** The problem **
Reproduce exactly the run of lines that begins with the one containing "Sitemap (1101, 2484)" and ends with the last line of the records, omitting pictures.

Excerpts from a dataset
+---+
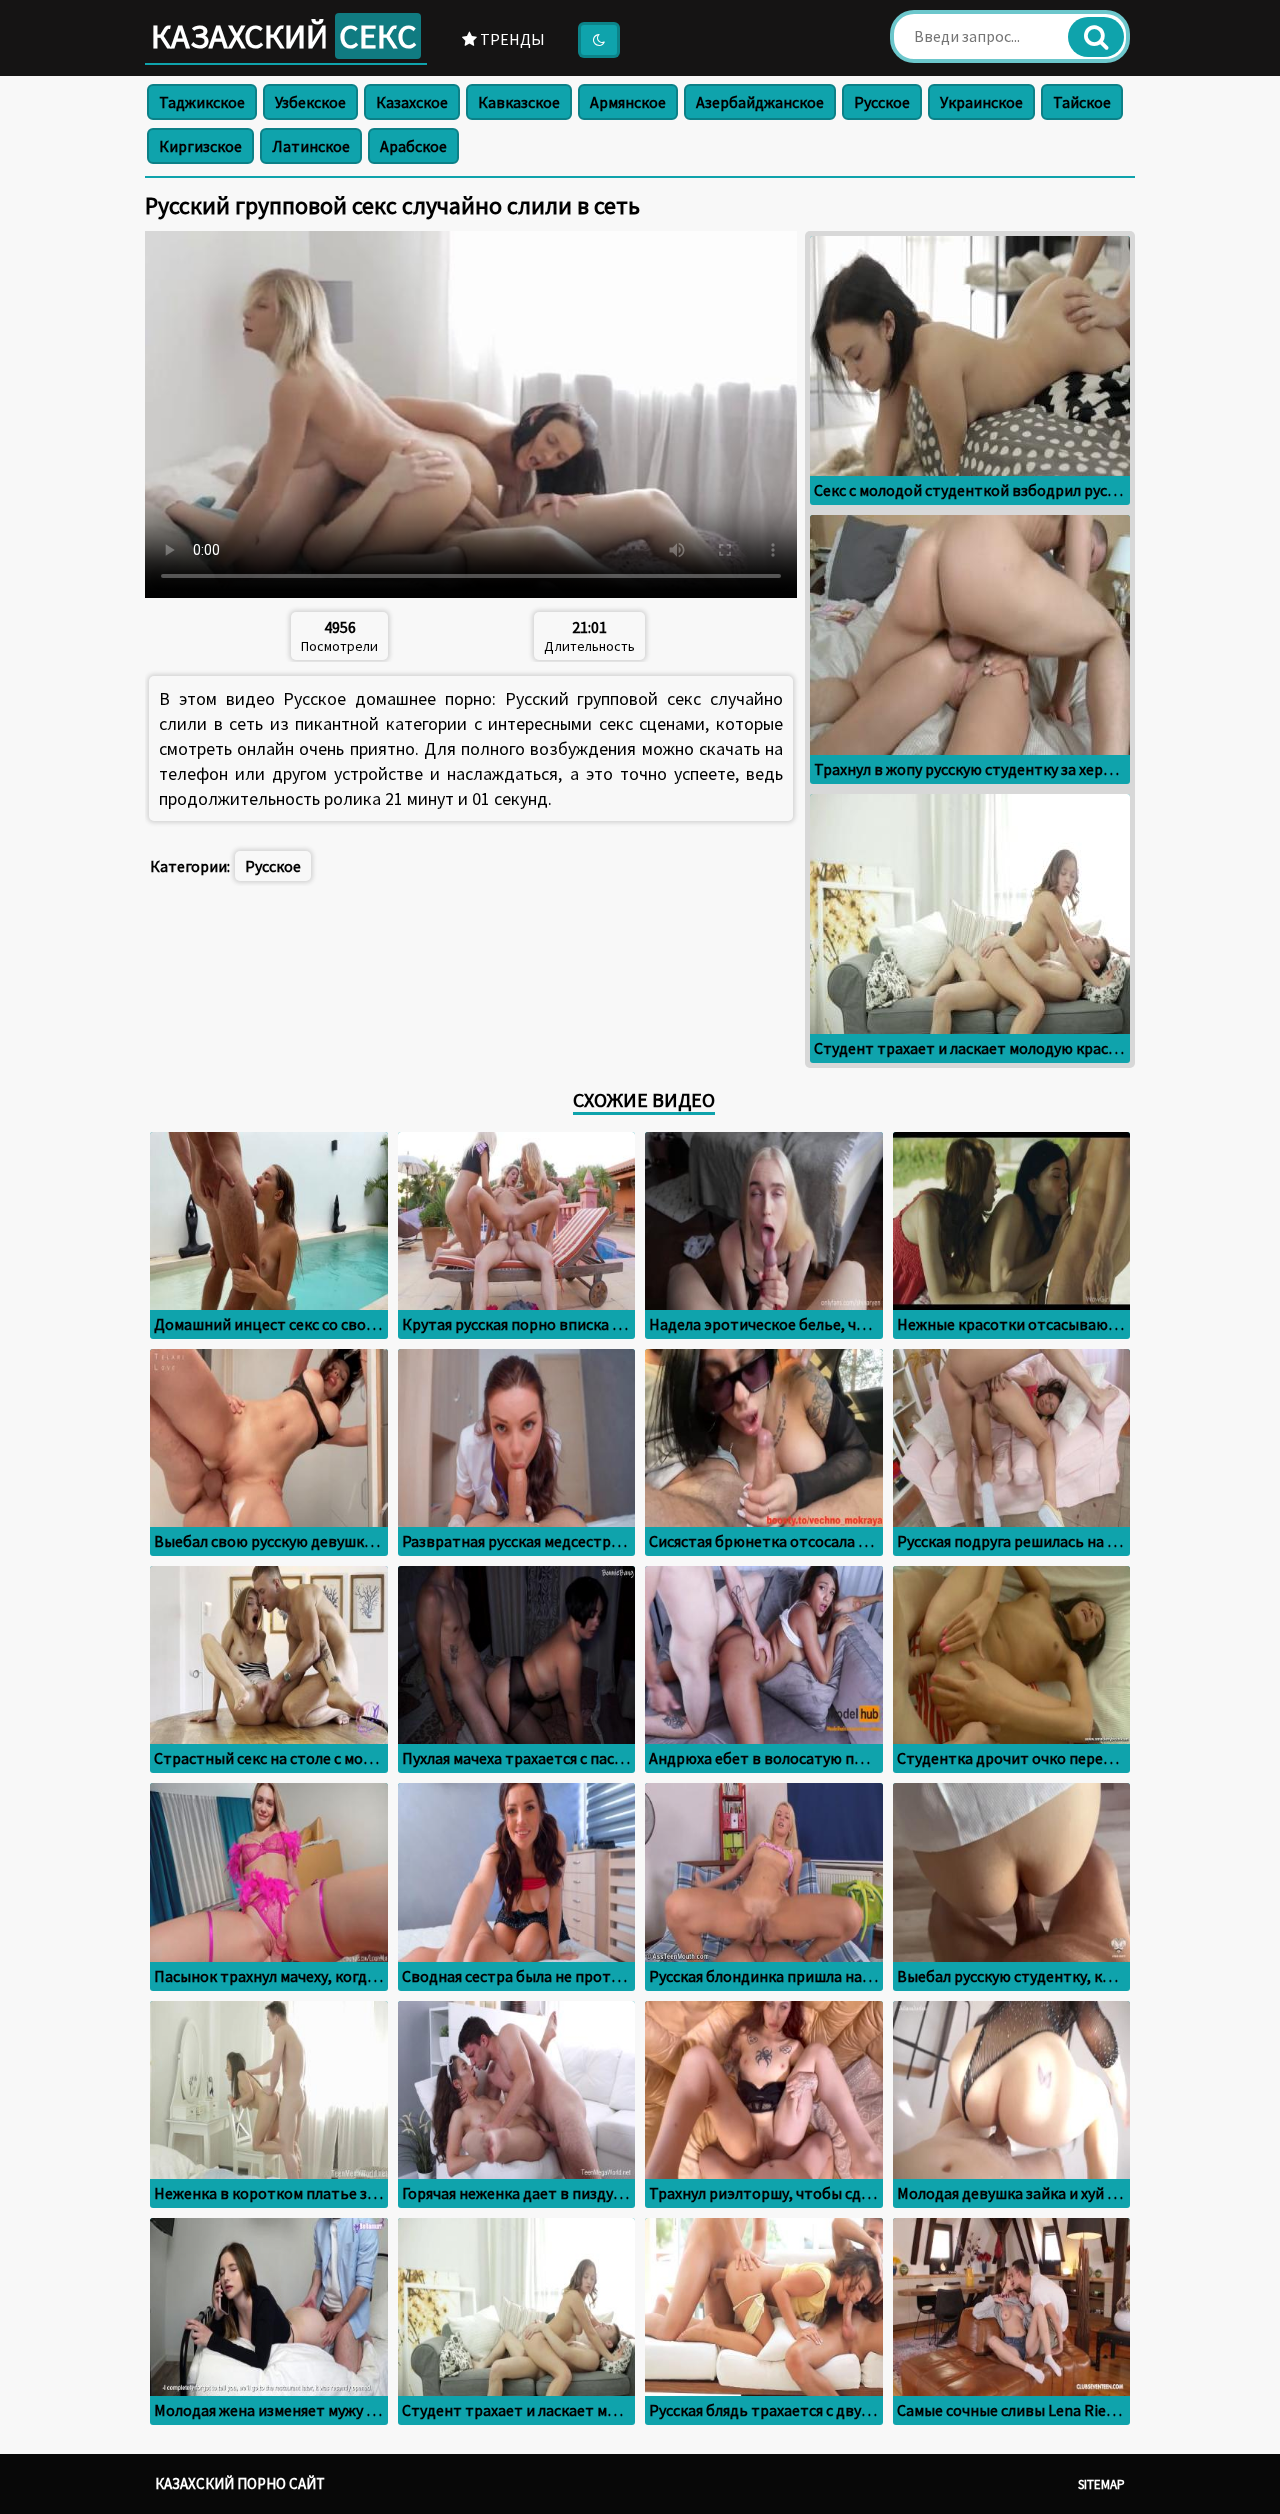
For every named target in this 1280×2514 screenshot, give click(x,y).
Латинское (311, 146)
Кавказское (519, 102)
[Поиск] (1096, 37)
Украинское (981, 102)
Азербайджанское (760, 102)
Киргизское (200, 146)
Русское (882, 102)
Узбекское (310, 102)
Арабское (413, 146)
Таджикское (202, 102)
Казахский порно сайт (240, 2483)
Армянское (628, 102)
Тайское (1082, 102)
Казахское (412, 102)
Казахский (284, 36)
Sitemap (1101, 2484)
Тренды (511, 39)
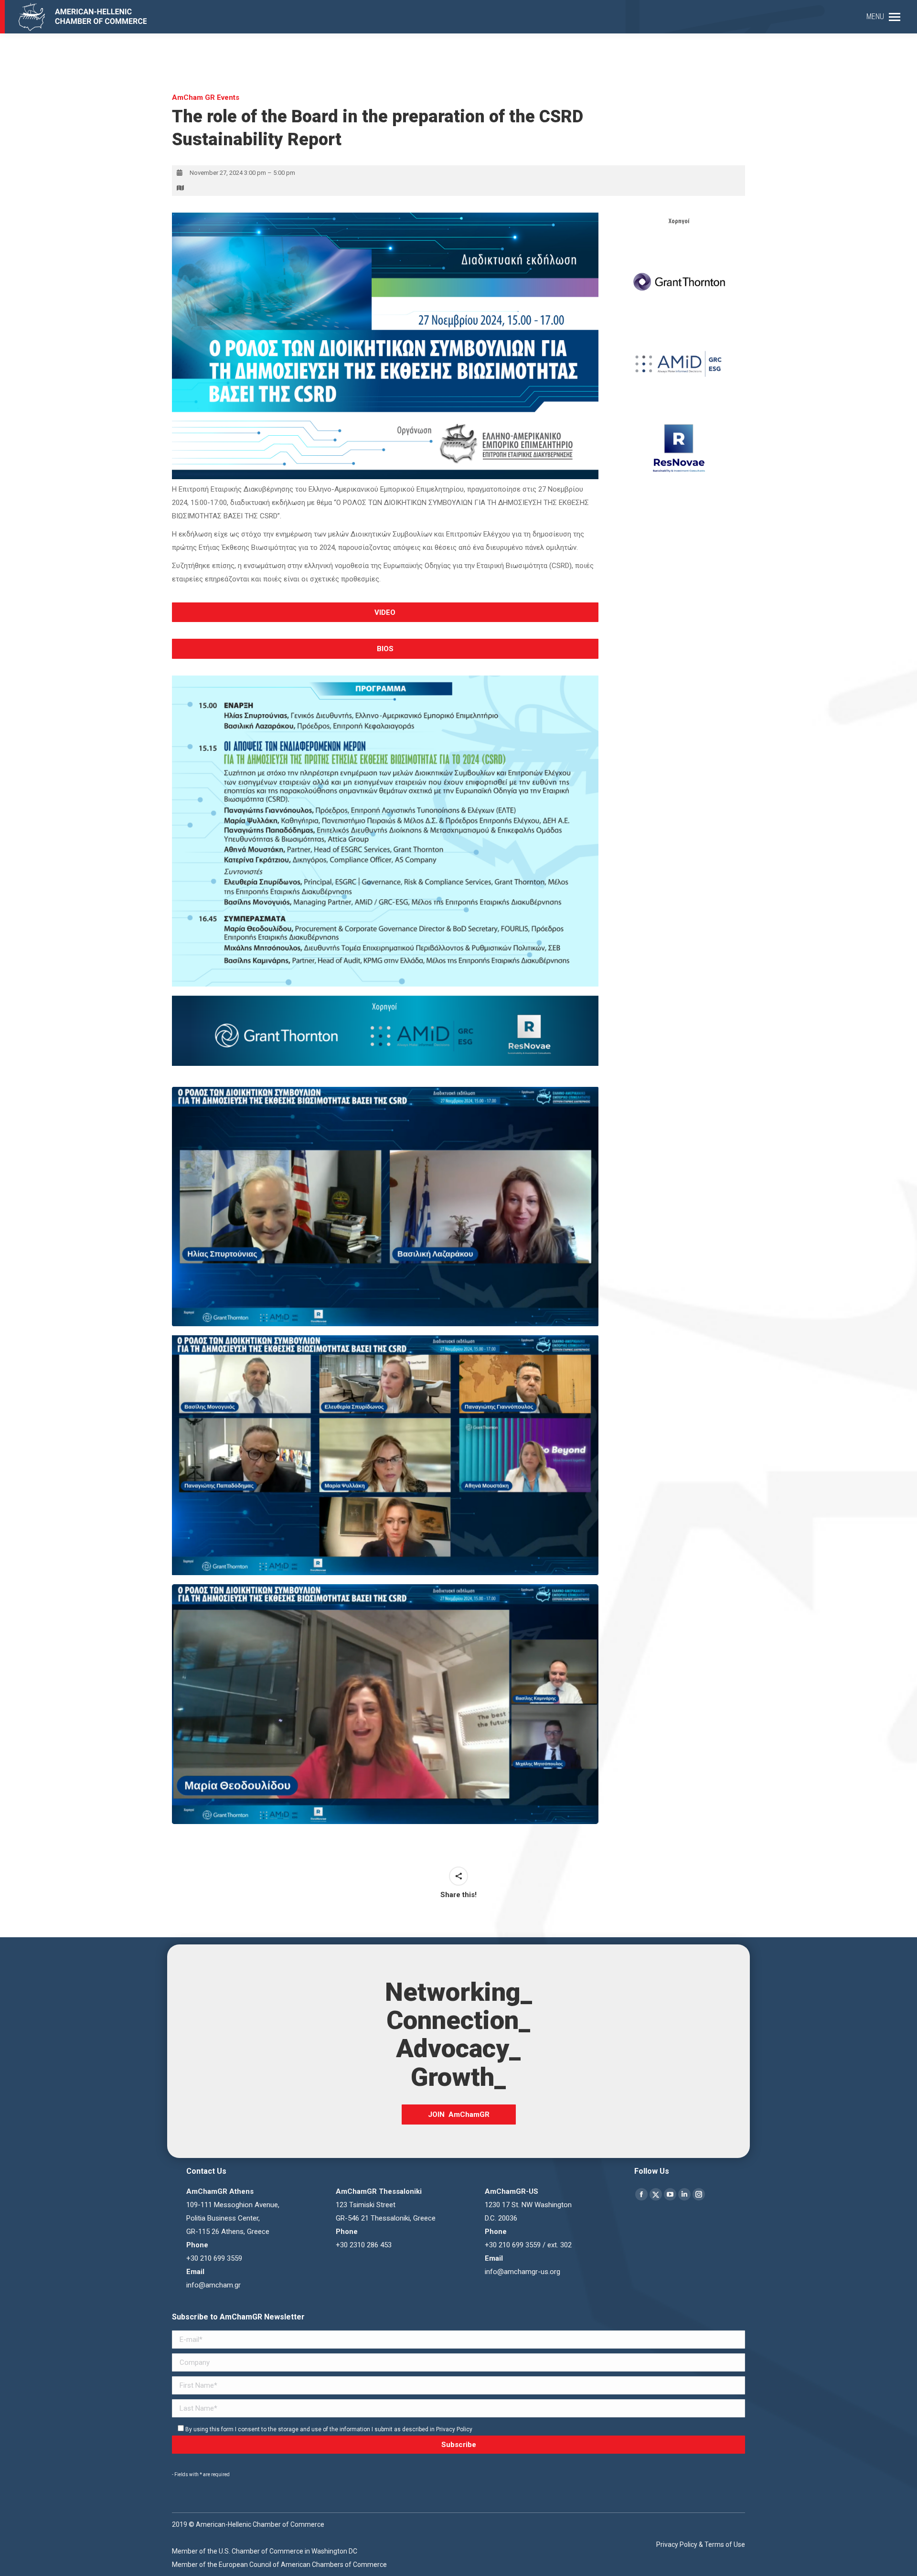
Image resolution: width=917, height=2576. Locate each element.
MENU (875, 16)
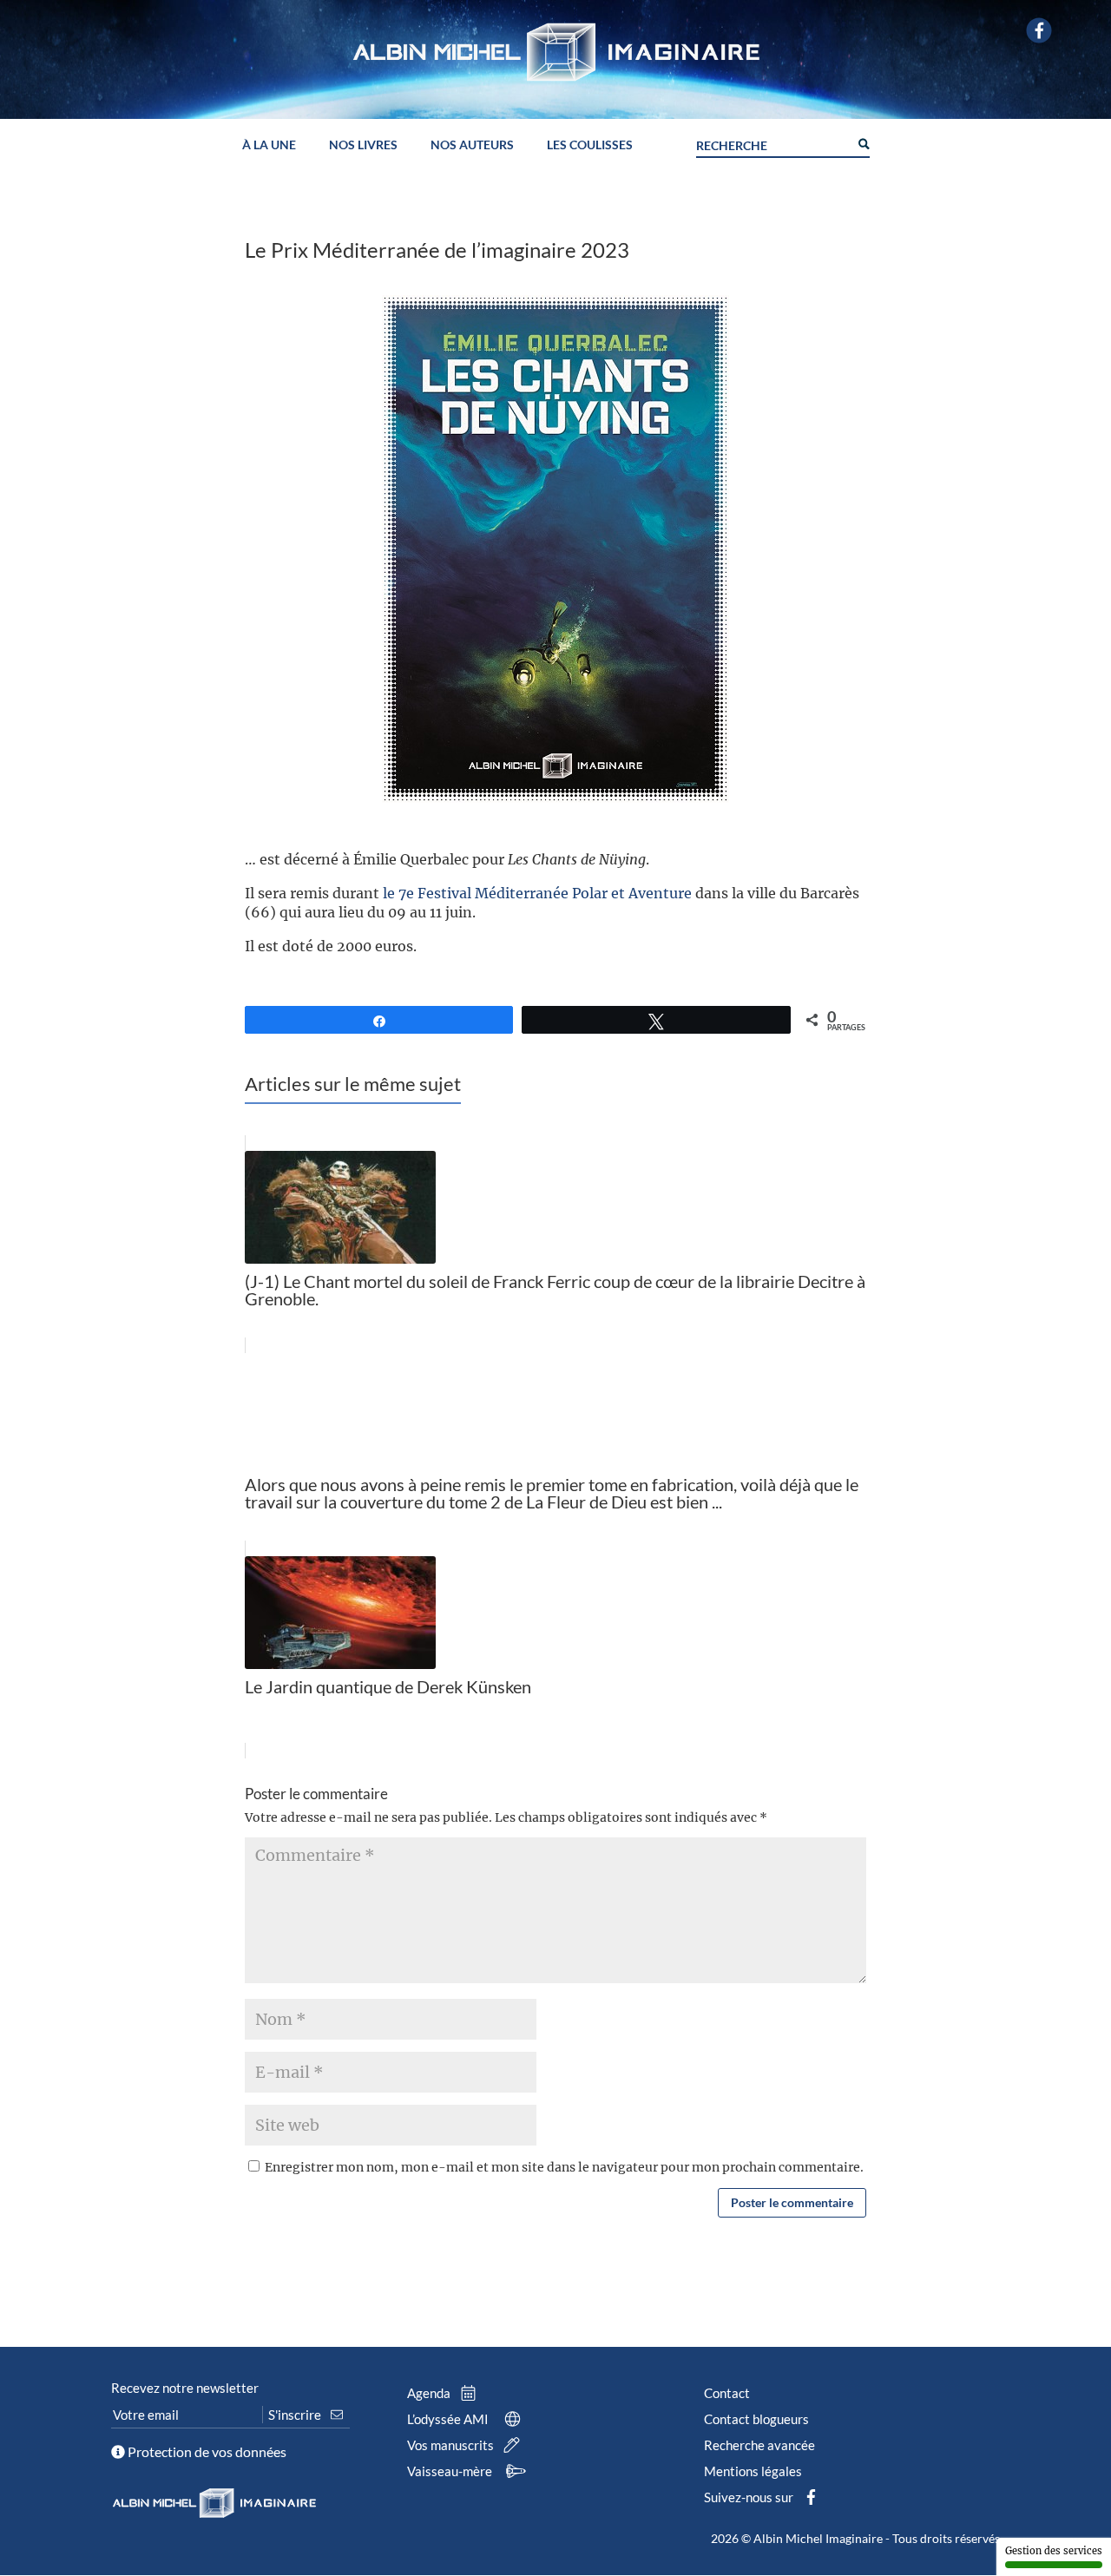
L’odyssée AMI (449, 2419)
+---+
** Result for this exercise **
Sitemap (1101, 2484)
Тренды (511, 39)
Image resolution: width=917, height=2576. Locate each element.
MENU (875, 16)
L’odyssée AMI (449, 2419)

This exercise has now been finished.